Más tarde, en 1939, aparece como ciudadano soviético después de que Rusia ocupara la parte oriental de Polonia. En los siguientes capítulos la zona es ocupada de nuevo, esta vez por Alemania, y el sastre trasladado primero a un campo de trabajo y más tarde a uno de concentración. En una época de movimientos de fronteras y cambios de identidades, seguido por la mala suerte y a veces los malos entendidos, Isaac pasa también por la experiencia del gulag ruso para terminar su historia, los cinco libros que componen su propio Pentateuco, en Viena, donde trabajará como importador de máquinas de coser y materiales de confección.

Muchos chistes y juegos con los estereotipos y tópicos sobre la gente de su etnia y su cultura aparecen en la novela, en general con el punto de vista indulgente —eso sí— con el que se contempla lo que se conoce bien y se aprecia. ¿Y gracioso? Mucho y casi todo el tiempo. Veremos a lo largo de la narración en qué ocasiones abandona Isaac ese tono que es la seña de identidad de su discurso y también cómo explica qué es lo que ha decidido contar:

¡Es mejor que no describa el infierno que nos tocó vivir! Muchos lo han hecho antes y mejor de lo que lo podría hacer yo. Han quedado lejos los tiempos de las primeras revelaciones espeluznantes, han amainado las oleadas de horror que como un maremoto inundaron la conciencia de la humanidad después de la guerra. Se han rodado miles y miles de metros de película, se han amontonado montañas enteras de expedientes y de memorias en las que cada uno miraba su propio trocito de verdad a través del cerrojo de su experiencia individual. (…) Te voy a ahorrar el relato de muchas cosas consabidas de las que tal vez estés ya hasta la coronilla.

Coherente con este pensamiento, crea un equilibrio entre la realidad que conocemos por la Historia y la parte que él deja ver, donde esa manera humorística de contar tiene un especial protagonismo. También nos ofrece visiones bastante matizadas sobre los acontecimientos, visiones que igualmente nos demanda:

Si perteneces a la generación que vivió aquellos tiempos, en la matriz de tu memoria debe de haberse grabado el hecho de que no fueron sólo días de sufrimiento, de tristeza por los seres queridos que se habían perdido y por los pueblos y ciudades hechos cenizas, sino también de esperanza de que el Mal se hubiera extinguido de una vez por todas y que no se repitiera nunca jamás. (…) También eran días —hablemos sin tapujos— de mucho odio y de ganas de venganza. Son pasiones que ciegan el alma y nos vuelven a veces injustos, aunque no debes juzgar aquellos brotes lejanos de furia desatada sentado cómodamente en el café Sacher, donde acaban de servirte un nuevo Martini con mucho hielo y una aceituna.

» **Datos proporcionados**:
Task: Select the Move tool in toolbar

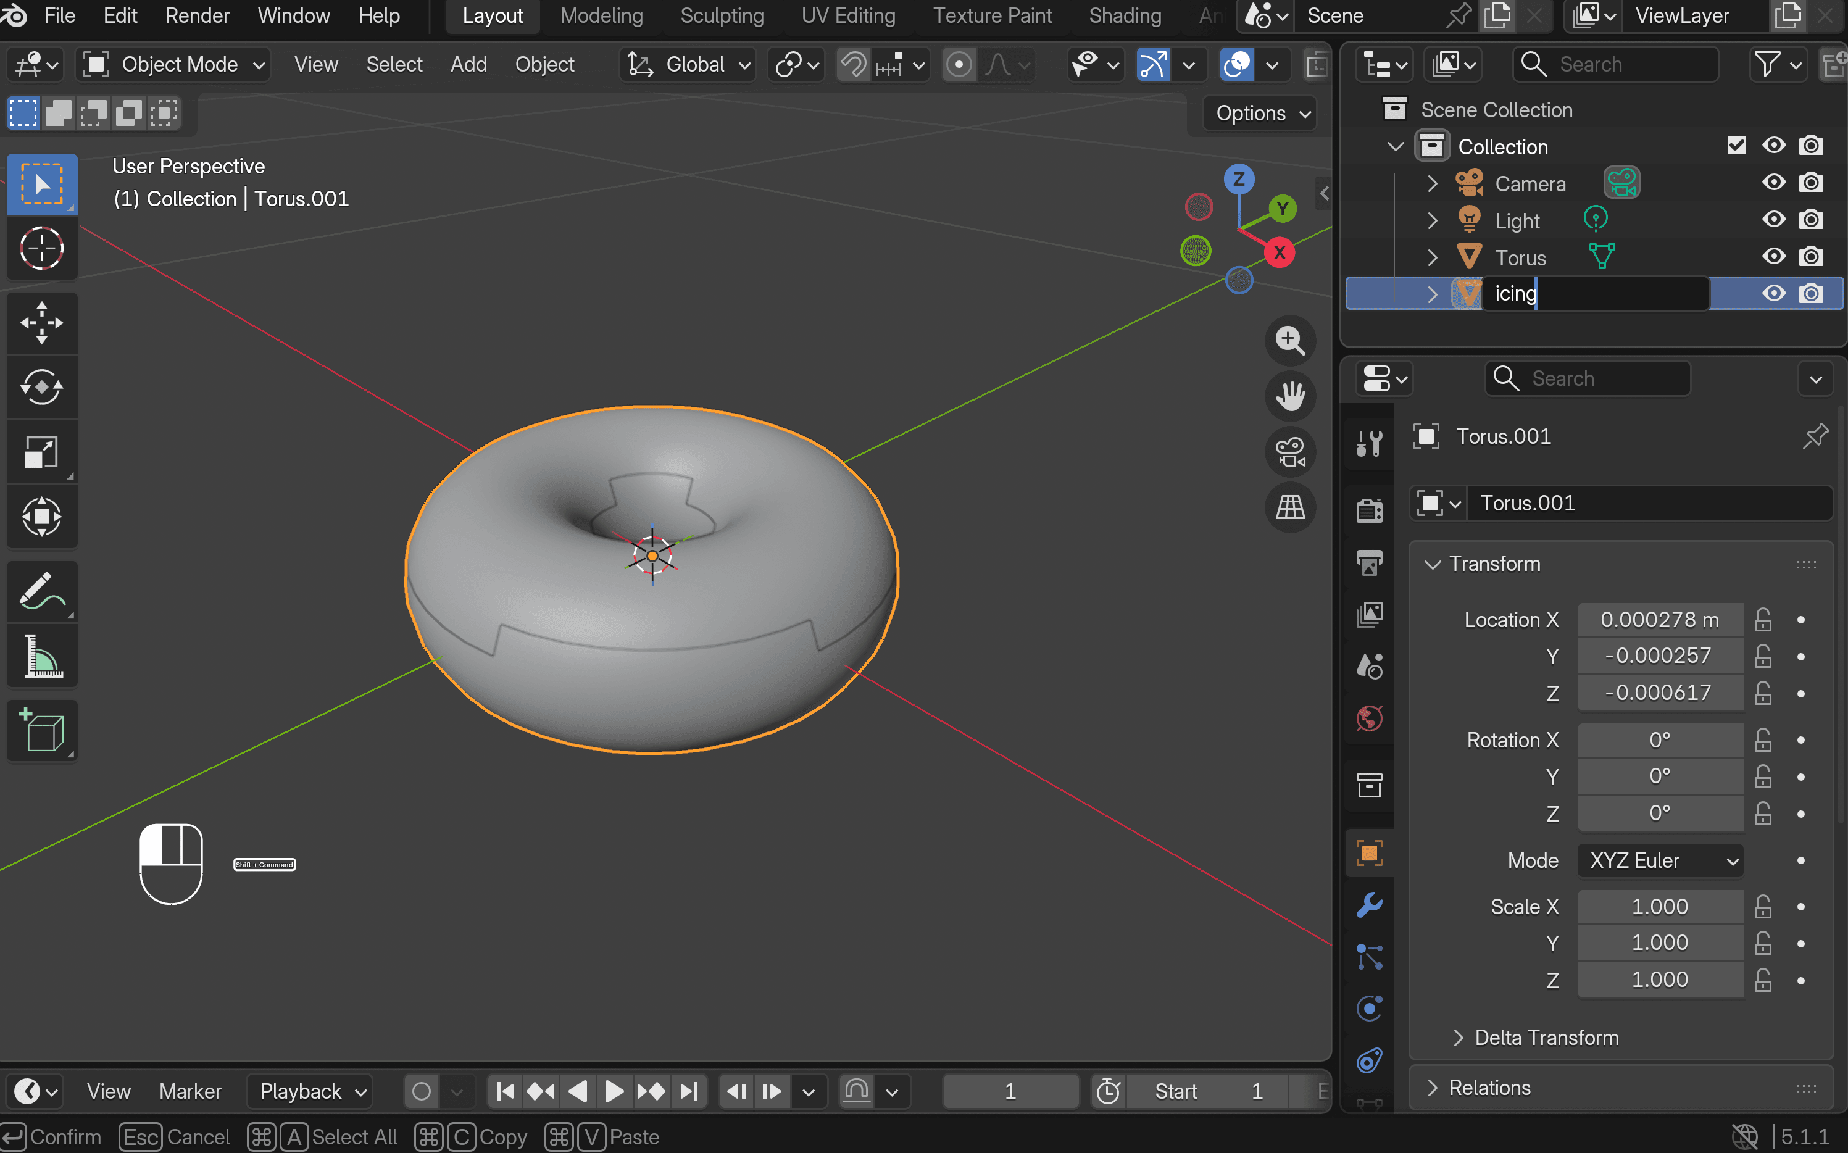Action: tap(42, 323)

» **Ejercicios**:
1: Según el fragmento, ¿en qué ciudad termina Isaac su historia y en qué trabajará allí?
2: Por favor, enumera todo aquello de lo que, según la última cita del fragmento, fueron días aquellos tiempos.

» **Respuestas**:
1: En Viena, donde trabajará como importador de máquinas de coser y materiales de confección.

2:
- Sufrimiento
- Tristeza por los seres queridos que se habían perdido y por los pueblos y ciudades hechos cenizas
- Esperanza de que el Mal se hubiera extinguido de una vez por todas y que no se repitiera nunca jamás
- Mucho odio
- Ganas de venganza